It’s no secret that the COVID-19 pandemic brought to light problems in the supply chain that have been boiling up for years. Iowa State University’s Bobby Martins a professor of Economics works with cooperatives and their supply chains. When it comes to many supply chain issues we have been seeing, Martins says COVID was a factor that

Probably something that pushed us over the edge and those red flags become ginormous pillars of disruption that is going on.

And having disruption on a global scale can have rippling effects.

Whenever you have global supply chains that are disrupted in the magnitude in the length of time that they have been products, goods don't flow like we would intend them to. We simply whether we are on the farm or whether we're in the city, don't operate in an in and disconnected world. We are very connected in everything that we're doing.

So, What Were the Red Flags?

One thing that plays into this, Martin says, is we have come through a long stretch of time since the end of the Cold War when we had a relatively stable global trading environment.

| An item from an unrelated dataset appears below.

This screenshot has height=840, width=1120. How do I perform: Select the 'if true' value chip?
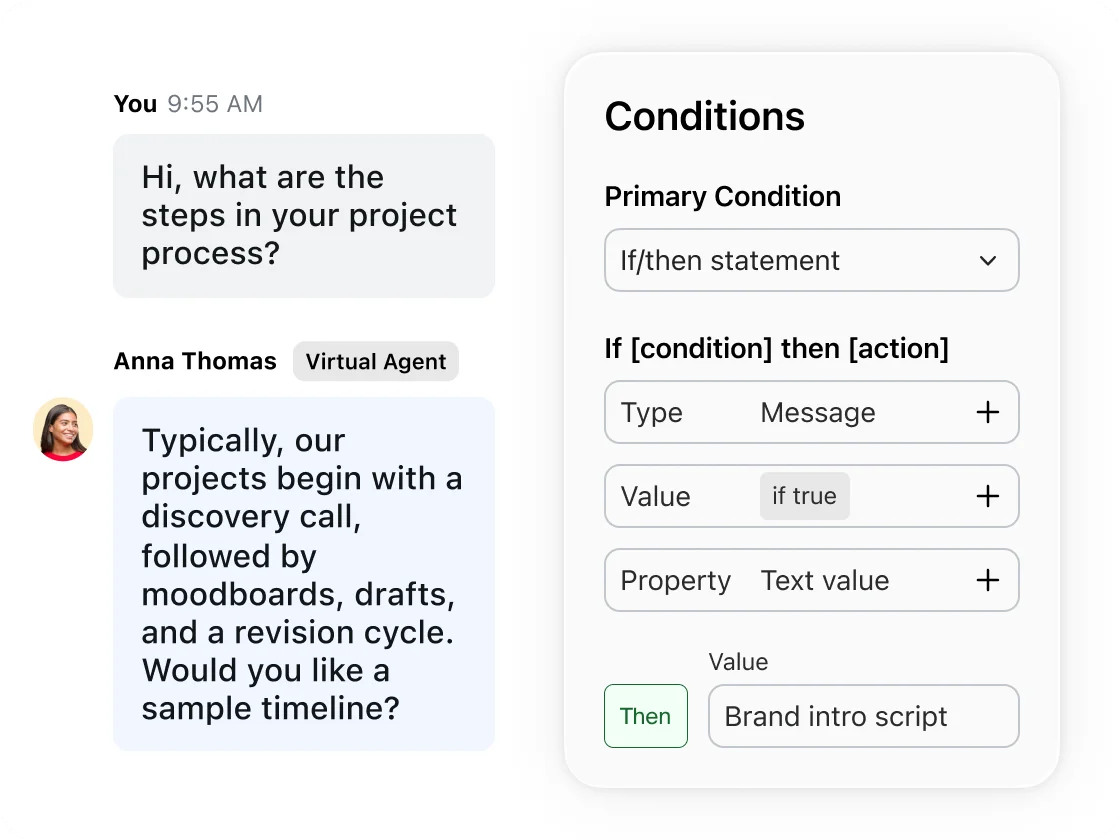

The supply chains that we have, in general, right now globally, are designed to be efficient, to be able to really make use of those international relationships is very efficient in what they do. And that's what the consumers look for a long time.


Very efficient supply chains did not necessarily mean that they are resilient or able to bounce back when a disruption happens quickly, right. They also do not have a lot of excess capacity to be able to absorb disruptions whether it is fundamental shifts in demand- like we have experienced from consumers shifting spending from the service sector to durable goods spending here in the US; or whether it’s shifting on the supply side, where you truly see certain suppliers actually shutting down.

Looking at Equipment

These supply chain gaps are seen in the equipment market as well.

The equipment market is one that is very interesting to sit back and ponder and think about a little bit. There are a few things going on there. Very similar to what we've seen with vehicles; equipment manufacturers had challenges procuring components and inputs from their suppliers.


So let's say a typical equipment manufacturer has over 5000 suppliers, each one of those suppliers has a minimum of  10 suppliers right so now we're 50,000 suppliers, just two tiers of the supply chain. If you've got three tiers up the supply chain, you assume another very small number that each of the second-tier suppliers has 10 suppliers. You're at 500,000 suppliers going into an equipment manufacturer, just three tiers up the supply chain.


Without large inventory buffers in between each one of these suppliers. We would expect someplace along the line someone's going to have problems given the length and the duration and magnitude of the disruptions that we've been through these last couple of years.

And when it comes to demand for that equipment, Martins says we are not necessarily breaking down more or needing more parts.

But because our supply chains are so full, they're overwhelmed or hindered, built to be efficient, but they're overwhelmed. One of the things that we are likely to see at some level, right again, this is not a panic button won't but at some level, to be able to think that we would expect to see some parts shortages due to these overwhelmed and very full supply chains.

But even with the disruptions, it is still a good time to take that opportunity to create more resilient supply chains.

 I don't like to hear people say that this time to pull out the six-row planter from the tree rose thing go back to doing something about the technology that exists. I think this is a great opportunity for agriculture to continue to adopt technology, innovative, right and we can innovate able to use less crop protection because of the innovations and the technology that is available.